Metin alıntısı:
* * *

Soldaki  Fatma, diğeri ise Ayşe .

                         Konuştuk ve Müslüman olduklarını söylediler. Bizim anladığımız kadarıyla geçen senelerde bu kadınlarda, kendi öz benliklerine dönmüşler ve Müslüman olmuşlardı. Tekrar görüşmek üzere ayrıldık.

..
Şimdi gezimize devam edelim. 

Kampung Kling Camii



             Kampung Kling Camii Malezya eski camilerinden biri.  Bu cami  Sumatra mimarisinin etkisi ile 1784 etrafında inşa edilmiş.  Öncelikle, etrafında Bizans kubbesi,  Caminin yan çatısına oyulmuş Çince karakterler  var.  Bu caminin  İçinde Syamsuddin Al-Sumatrani  HZ.  türbesi bulunmaktadır. Biz bu türbeyi  göremedik ama girişte böyle bir yazı gözümüze ilişti. Burada yaşayan evliya hakkında kısacıkta olsa bilgi vermek gerekir. 1575-1630 tarihlerinde yaşadığı  ve  Tasavvuf ehli olduğu ve Arabistan , Hindistan ve Endenozya’ya gittiği biliniyor. Hocası da  Hamzah Fansuru. Syamsuddin Al-Sumatrani ,hocası gibi Ace Sultanlığında tanınan tasavvuf ehli.   SYamsuddin Al-Sumatrani Hz.’nin    , buraya Müslümanlığı yaymak için gelen bir evliya olduğu  ve Malaycı -Arapca yazı tarzıyla İslamlığı yaydığı ve bu caminin hemen yanında türbesinin yapılmış olduğunu gördük .

* * *

Kelime ve öğe işaretleme girdileri:
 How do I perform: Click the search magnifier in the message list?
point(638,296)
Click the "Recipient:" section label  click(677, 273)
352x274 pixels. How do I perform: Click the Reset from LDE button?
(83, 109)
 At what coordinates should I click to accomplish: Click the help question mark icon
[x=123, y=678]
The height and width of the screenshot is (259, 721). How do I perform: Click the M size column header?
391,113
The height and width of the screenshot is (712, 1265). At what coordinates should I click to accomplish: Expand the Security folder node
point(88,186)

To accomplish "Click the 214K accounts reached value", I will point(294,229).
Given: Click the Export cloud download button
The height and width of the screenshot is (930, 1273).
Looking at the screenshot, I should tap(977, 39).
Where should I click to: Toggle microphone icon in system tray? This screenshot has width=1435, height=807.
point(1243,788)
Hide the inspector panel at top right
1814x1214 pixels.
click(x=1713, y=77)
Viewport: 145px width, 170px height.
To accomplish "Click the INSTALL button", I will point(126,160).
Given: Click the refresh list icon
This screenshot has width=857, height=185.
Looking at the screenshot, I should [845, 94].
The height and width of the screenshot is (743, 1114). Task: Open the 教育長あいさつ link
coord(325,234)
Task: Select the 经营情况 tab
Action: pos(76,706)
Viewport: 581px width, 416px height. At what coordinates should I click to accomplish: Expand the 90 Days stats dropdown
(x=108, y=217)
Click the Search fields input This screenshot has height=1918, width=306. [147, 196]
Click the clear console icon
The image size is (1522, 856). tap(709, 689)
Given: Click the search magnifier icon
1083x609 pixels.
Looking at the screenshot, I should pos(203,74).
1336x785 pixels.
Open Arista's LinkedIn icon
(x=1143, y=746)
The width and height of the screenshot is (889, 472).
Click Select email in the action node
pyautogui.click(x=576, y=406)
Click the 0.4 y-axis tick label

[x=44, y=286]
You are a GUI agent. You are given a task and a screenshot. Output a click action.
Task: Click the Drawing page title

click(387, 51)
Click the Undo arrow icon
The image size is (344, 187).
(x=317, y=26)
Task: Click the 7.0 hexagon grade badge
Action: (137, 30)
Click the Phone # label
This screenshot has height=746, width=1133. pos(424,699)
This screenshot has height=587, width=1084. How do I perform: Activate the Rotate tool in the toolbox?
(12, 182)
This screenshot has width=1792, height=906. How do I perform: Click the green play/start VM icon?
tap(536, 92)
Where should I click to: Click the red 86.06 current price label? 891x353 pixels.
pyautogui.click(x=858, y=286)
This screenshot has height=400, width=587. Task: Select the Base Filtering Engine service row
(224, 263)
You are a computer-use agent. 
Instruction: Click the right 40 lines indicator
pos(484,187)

* * *

Kısa görev:
Metin alıntısında "Soldaki  Fatma, diğeri" ile başlayıp "görüşmek üzere ayrıldık." ile biten bölümü hiç değiştirmeden geri ver.

Tamamlanan görev:
Soldaki  Fatma, diğeri ise Ayşe .

                         Konuştuk ve Müslüman olduklarını söylediler. Bizim anladığımız kadarıyla geçen senelerde bu kadınlarda, kendi öz benliklerine dönmüşler ve Müslüman olmuşlardı. Tekrar görüşmek üzere ayrıldık.